Home Read News Next Week in Music | Feb. 7-13 • New Books

Next Week in Music | Feb. 7-13 • New Books

A little Afrobeat, a dash of American jazz and two obscure albums playing at 33 1/3.

Some Fela, some photos and two old LPs spinning at 33 1/3 RPM. That’s all she wrote for next week. Read all about ’em:

 


Fela Anikulapo-Kuti: Afrobeat, Rebellion, and Philosophy
By Adeshina Afolayan & Toyin Falola

THE EDITED PRESS RELEASE:Fela Anikulapo Kuti was the Afrobeat music maestro whose life and time provide the lens through which we can outline the postcolonial trajectory of the Nigerian state as well as the dynamics of most other African states. Through the Afrobeat music, Fela did not only challenge consecutive governments in Nigeria, but his rebellious Afrobeat lyrics facilitate a philosophical subtext that enriches the more intellectual Afrocentric discourses. Afrobeat and the philosophy of blackism that Fela enunciated place him right beside Malcolm X, Kwame Nkrumah, Marcus Garvey and all the others who champion a black and African mode of being in the world. This book traces the emergence of Fela on the music scene, the cultural and political backgrounds that made Afrobeat possible, and the philosophical elements that not only contributed to the formation of Fela’s blackism, but what constitutes Fela’s philosophical sensibility too.”
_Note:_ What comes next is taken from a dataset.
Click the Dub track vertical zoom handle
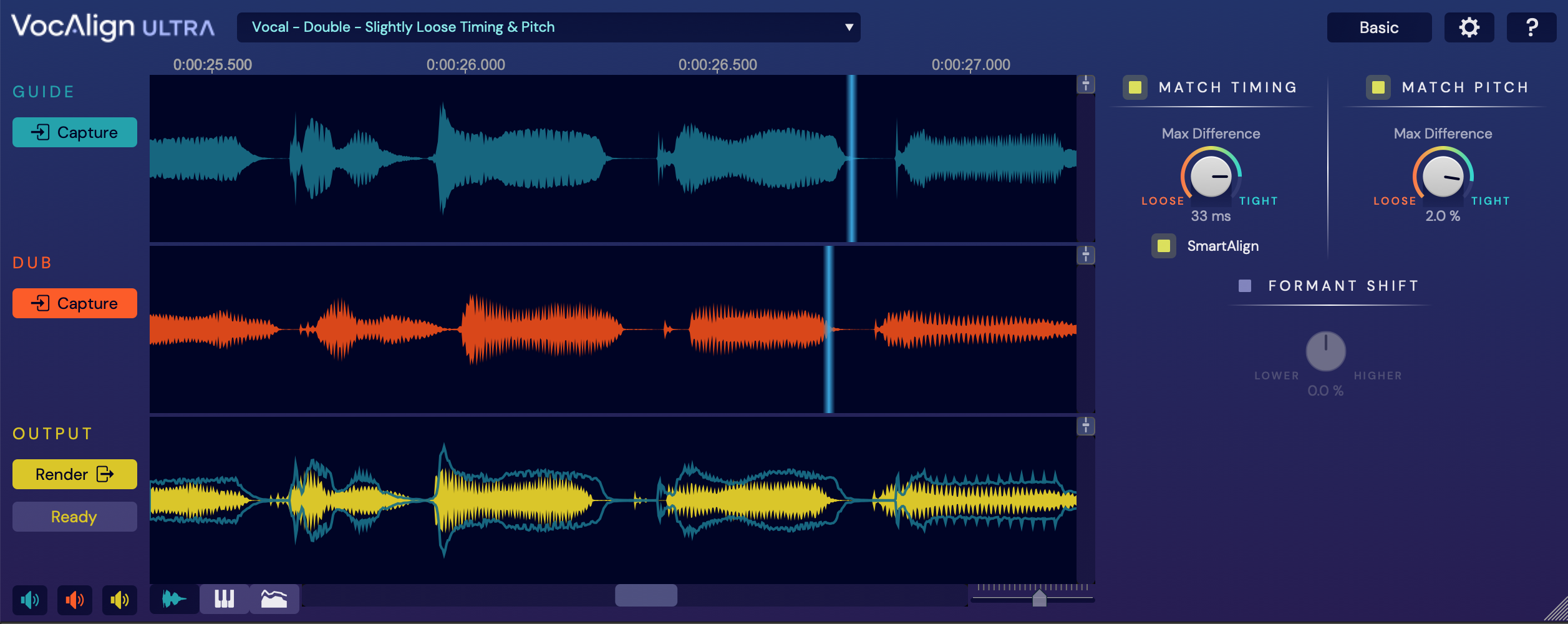The height and width of the screenshot is (624, 1568). 1086,255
Sight Readings: Photographers and American Jazz, 1900–1960
By Alan John Ainsworth

THE EDITED PRESS RELEASE: “In this book, Alan John Ainsworth considers the work of a range of American jazz photographers from the turn of the 20th century through the Jazz Age and into the 1960s. Drawing on extensive archival research, Ainsworth examines jazz as a visual subject, explores its attraction to different types of photographers, and analyzes why and how they approached the subject in the ways they did. While some of the photographers are widely recognized today, the volume also explores lesser-known figures of the period — including African American photojournalists, studio photographers, early-20th-century emigres, and Jewish exiles of the 1930s — whose contributions are often overlooked. Informed by ideas from contemporary photographic theory and with a foreword by Darius Brubeck, Sight Readings is a wide-ranging, eye-opening new look at twentieth-century jazz photography and the people behind it.”


33 1/3 | Czeslaw Niemen’s Niemen Enigmatic
By Mariusz Gradowski & Ewa Mazierska

THE EDITED PRESS RELEASE:Niemen Enigmatic is the fourth album in the career of Czeslaw Niemen, arguably one of the greatest Polish musicians of all time (from pop and rock to jazz-rock and avant-garde). The book asks how significant was this album? How enduring is its popularity? Has the popularity and meanings changed over time? It does this by unpacking its production, which was unprecedented in the history of the Polish popular music due to its large number of musicians with varied backgrounds, including progressive rock, mixing jazz, rock and soul with classical music. It also examines its appeal to different segments of Polish population, and failure to reach foreign audiences, despite Niemen himself privileging this album, especially its centrepiece, Bema Pamieci Zalobny Rapsod (Mournful Rhapsody in Memoriam of Bem aka A Funeral Rhapsody in Memory of General Bem aka Mourner’s Rhapsody), in his attempt to make a career abroad.”


33 1/3 | Various Artists: DJs Do Guetto
By Richard Elliott

THE EDITED PRESS RELEASE: “Call it batida, kuduro, Afro house, Lisbon bass: Anyone with a keen ear for contemporary developments in global electronic dance music can’t fail to have noticed the rise in popularity and influence of Lisbon-based DJs such as DJ Marfox, DJ Nervoso and Nídia. These DJs and producers have brought the sound of the Lisbon projects to the wider world via international club nights, festival appearances, recordings and remix projects for a range of international artists. This book uses the 2006 compilation DJs Do Guetto as a prism for exploring this music’s aesthetics and its roots in Lusophone Africa, its evolution in the immigrant communities of Lisbon and its journey from there to the world. The story is one of encounters: between people, sounds, neighborhoods, technologies and cultural contexts. Drawing on reflections by DJ Marfox and others, the book establishes DJs Do Guetto as a foundation stone not only for a burgeoning music scene, but also for a newfound sense of pride in a place and a community.”